5
votes

UPDATE: I've narrowed the problem a bit, so I'm removing unnecessary code and examples:

UPDATE 2: after leaving the cron job running at 12 hour intervals for quite some time (with each ending in success, but with nothing written in BQ) we were shocked to discover that, after about a week, one of the cron jobs did successfully write to BigQuery, along with Stackdriver logs stating that "this request caused a new process to be started for your application (...)", as copied below. The following jobs again stopped writing. Now I'm wondering if this is somehow connected to either cached app state (with some expiration period) or credential expiration date which somehow prevent further writes to BigQuery after the first, but do not result in errors.

Problem description:

I'm am trying to set up a cron job in App Engine (standard) to query from and write data back to BigQuery (datasets are in the same project as the deployed app) and cron jobs execute successfully but only write to BigQuery on the first execution after deployment, afterwards they still execute with success but do not write.

The main difference I've found is in Stackdriver logs, for executions which correctly write there are extra debug and informations, for subsequent ones there are no such messages:

2018-04-19 04:44:03.933 CEST
Converted retries value: 3 -> Retry(total=3, connect=None, read=None, redirect=None, status=None) (/base/data/home/apps/e~<redacted>/lib/urllib3/util/retry.py:200)
2018-04-19 04:44:04.154 CEST
Making request: POST https://accounts.google.com/o/oauth2/token (/base/data/home/apps/e~<redacted>/lib/google/auth/transport/requests.py:117)
2018-04-19 04:44:04.160 CEST
Starting new HTTPS connection (1): accounts.google.com (/base/data/home/apps/e~<redacted>/lib/urllib3/connectionpool.py:824)
2018-04-19 04:44:04.329 CEST
https://accounts.google.com:443 "POST /o/oauth2/token HTTP/1.1" 200 None (/base/data/home/apps/e~<redacted>/lib/urllib3/connectionpool.py:396)
2018-04-19 04:44:04.339 CEST
Starting new HTTPS connection (1): www.googleapis.com (/base/data/home/apps/e~<redacted>/lib/urllib3/connectionpool.py:824)
2018-04-19 04:44:04.802 CEST
https://www.googleapis.com:443 "POST /bigquery/v2/projects/<redacted>/jobs HTTP/1.1" 200 None (/base/data/home/apps/e~<redacted>/lib/urllib3/connectionpool.py:396)
2018-04-19 04:44:04.813 CEST
This request caused a new process to be started for your application, and thus caused your application code to be loaded for the first time. This request may thus take longer and use more CPU than a typical request for your application.

Given data »

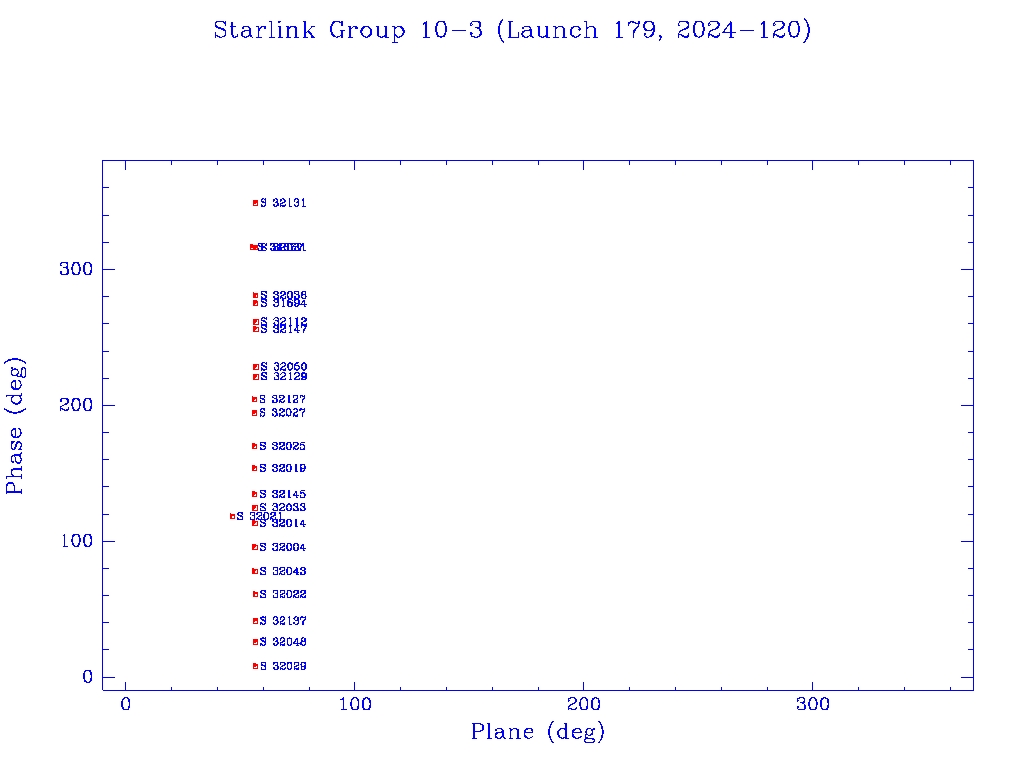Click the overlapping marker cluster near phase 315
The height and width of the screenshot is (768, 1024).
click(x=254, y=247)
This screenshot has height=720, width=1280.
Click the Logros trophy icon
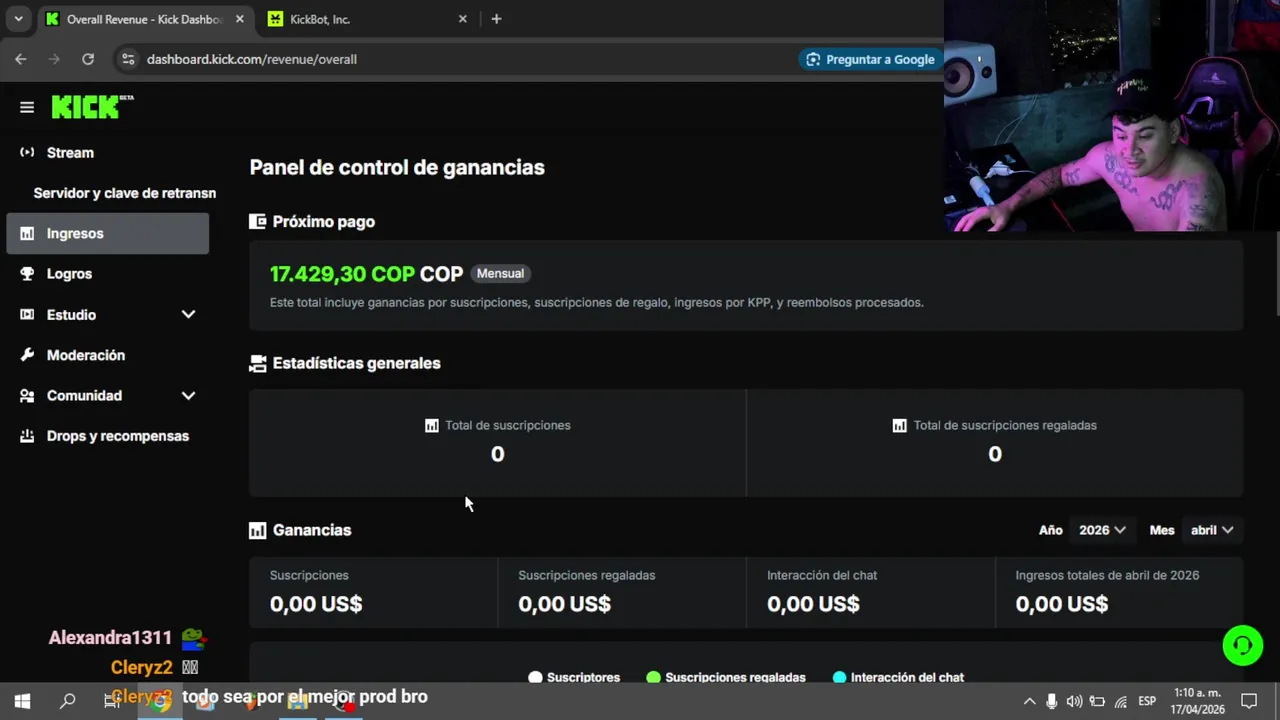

...

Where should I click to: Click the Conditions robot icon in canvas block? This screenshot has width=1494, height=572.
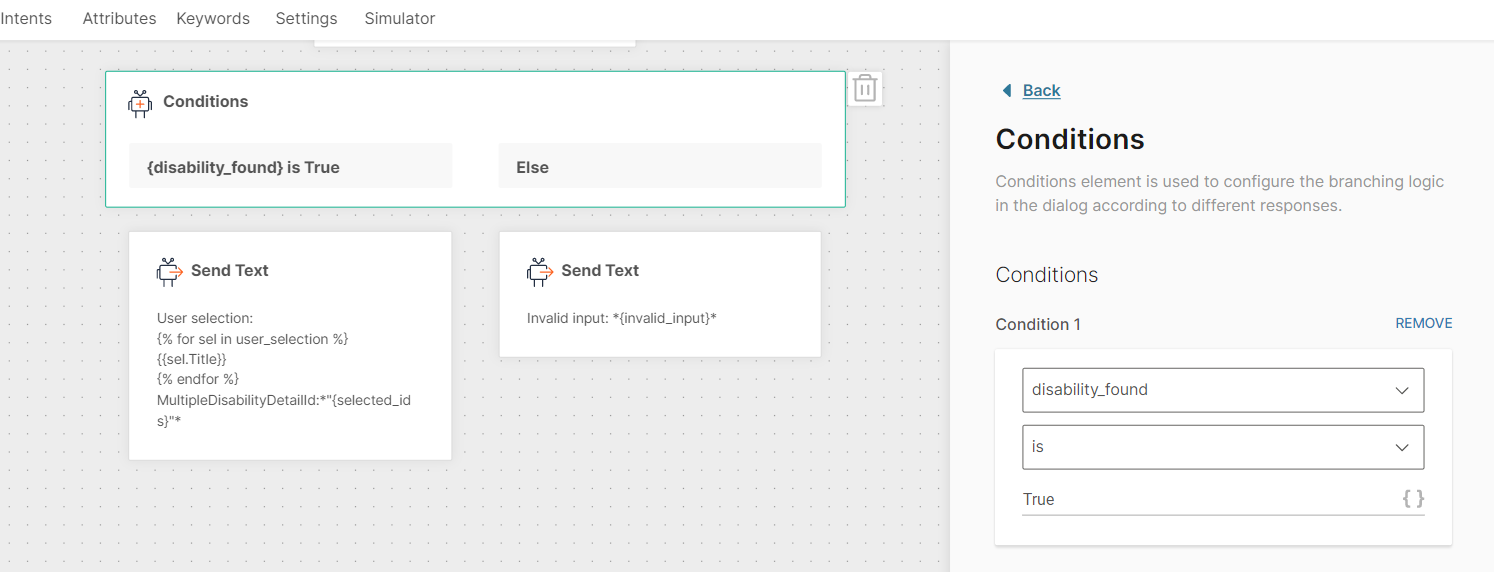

Set problem » Carry on the forum post about the App Engine cron job that writes to BigQuery only on its first run, starting right after its last line.

Output of the exercise »
I've tried:

  • Adding BigQuery DataOwner and User permissions for default appengine service account, but there was no effect.

  • there are mentions that google.cloud library is not fully supported for standard app engine, so I tried using OAuth2/httplib2/googleapiclient credentials to authenticate but this is the first time I've tried it and I don't understand how to put the pieces together, and without google.cloud library I don't know how to even write a proper query for BQ

  • other credential setup approaches as suggested below but it seems that connecting to BQ is not the issue, they all connect and write (once), just repeating it within already deployed app engine.

Below is the full implementation:

app.yaml:

runtime: python27
api_version: 1
threadsafe: true

handlers:
- url: /bigquerycron
  script: bigquerycron.app
  login: admin

libraries:
- name: ssl
  version: latest

env_variables:
  GAE_USE_SOCKETS_HTTPLIB : 'true'

bigquerycron.py

from __future__ import absolute_import
from google.cloud import bigquery
import webapp2

class MainPage(webapp2.RequestHandler):
    def get(self):
        self.response.headers['Content-Type'] = 'text/plain'
        self.response.write('CRON test page')          

def writeDataTest(dataset_id = '<redacted>',table_id='<redacted>'):
    client = bigquery.Client.from_service_account_json("credentials.json")
    job_config = bigquery.QueryJobConfig()
    table_ref = client.dataset(dataset_id).table(table_id)
    job_config.destination = table_ref
    job_config.write_disposition = 'WRITE_APPEND'

    query_job = client.query(
    """SELECT CURRENT_DATETIME() AS Datetime, 'CRON' as Source""", job_config=job_config)

writeDataTest()

app = webapp2.WSGIApplication([
      ('/bigquerycron', MainPage),
], debug=True)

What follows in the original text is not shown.